Golden is trying to lead the conversation of them bouncing but its clear one the girls is just being difficult because she can. Oh well her loss we bounce and find the birthday girls who are now being sarged by wannabe VH1 metrosexuals. We take two girls (one my original target) and start the video camera the girls are going crazy. One girl is the camera man, Golden is the host and I suddenly get a peck on the cheek from my target, we are all just flirting and having a good time.

I tell my target I want a birthday kiss from her on camera, she starts in on how shes old fashion, I grab her face and kiss her on the cheek (didn’t know how to go with it, maybe i should have gone for the make out). Her friend tells her to kiss me on the lips, she says that shes old fashioned, her friend replies since when! I hug her and tell them I love her anyway, she whispers in my ear something about being old fashioned, the sexual tension between us is palpable. Were holding hands.

Suddenly Cupcake also known as birthday girl arrives, we record a really sexually charged conversation between her and golden child. She is giving him serious fuck me eyes. I have it on tape, too bad I cant post it. Her friend then starts recording her cleavage and up her skirt. Its getting freaking crazy, I can tell that if golden child wants to, he could probably do a threesome with both girls. I dont know just a gut feeling here.

Eventually I am left alone with my target, I deploy the claw and she is very complacent. Shes tooling the metrosexuals. I am inches away from her face. And yet I don’t go for it! I should have! I should have fucking kissed her but I was to chicken shit to do it. I will always regret that but its a good lesson because now I will always go for the kiss.

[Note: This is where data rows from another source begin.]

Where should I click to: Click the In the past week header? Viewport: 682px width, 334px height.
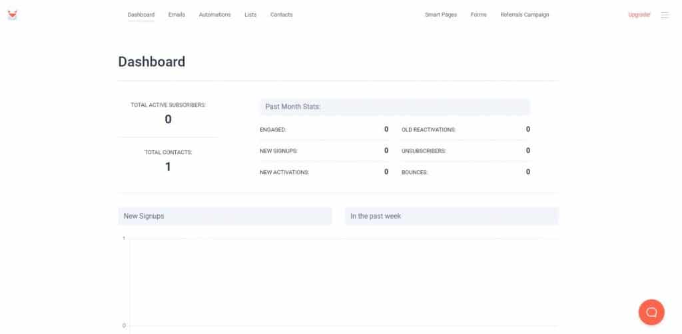[451, 216]
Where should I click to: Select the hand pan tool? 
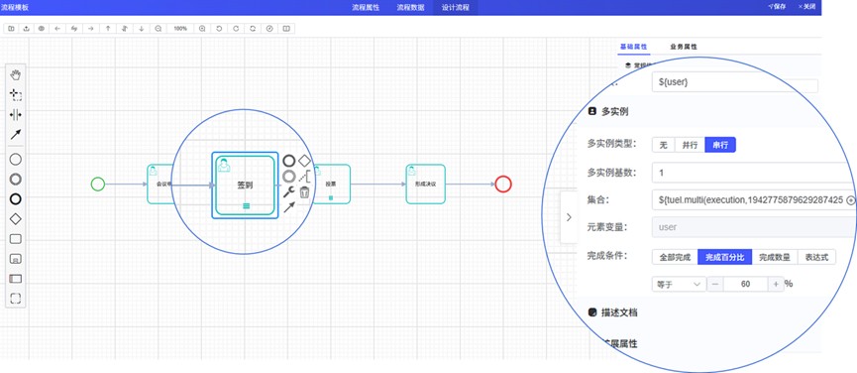[16, 75]
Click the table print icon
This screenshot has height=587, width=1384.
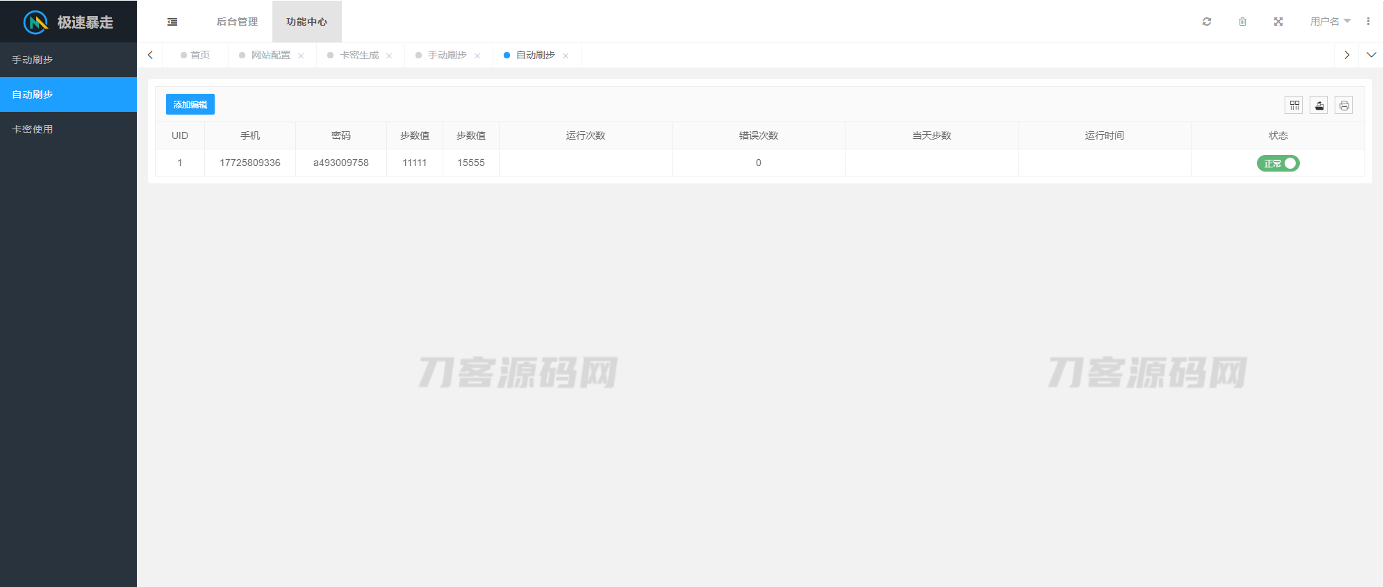coord(1344,106)
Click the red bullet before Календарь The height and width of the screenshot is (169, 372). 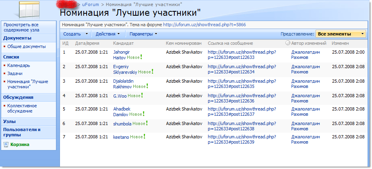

Anyway she gets dragged away by her friend and the metro’s to sit at the ludicrous priced table. I walk around to find The Judge and Golden Child in a two set, they spot me and throw me in front of these two gorgeous girls. One of them the blond anorexic girl gives me a sneer pretty much saying “Oh look its a fat one, i hope he doesn’t think he can hit on me”

I’m at a loss for words because I felt thrown in, I look back and see Golden give me the international, TALK hand motion. I throw out this little gem.

Me: Huh, so what do you guys do.

HB7: Oh well I work in marketing but SHES A MODEL!!

and points to her, the girl gives me a zoolander look. I look at her and without missing a beat say.

Me: Oh what like a hand model?

They are completely flabbergasted.

HB7: WHAT? Whats wrong with you? How can you say that?! Look at her!

Me: Have you seen these hands? (I grab her hands) These are gorgeous hands! I just want to kiss them…

She yanks her hands away. Suddenly were interrupted by someone wanting a light. I take out my fire wallet but its out of juice, so i had to fake not finding matches in my “wallet” and hand them a real lighter, I thought about giving them the shocking lighter but I didn’t feel like getting my ass kicked.

I bump into Caramel and her friend Jessica Rabbit. Jessica Rabbit doesn’t recognize me at first, I kind of regret not using this to my advantage and playing a prank on her but oh well say la ve. We talk a bit, Caramel asks about One True Matt but he has already bailed. They wind up entering a two set of some really cool Indian guys.

The Judge and Golden Child are in set in front of me. I watch them for about 15 minutes work the sets. Both have solid game that I aspire to have one day. I know I’m progressing but I want to be smooth like these guys. Soon Warlock, Soon…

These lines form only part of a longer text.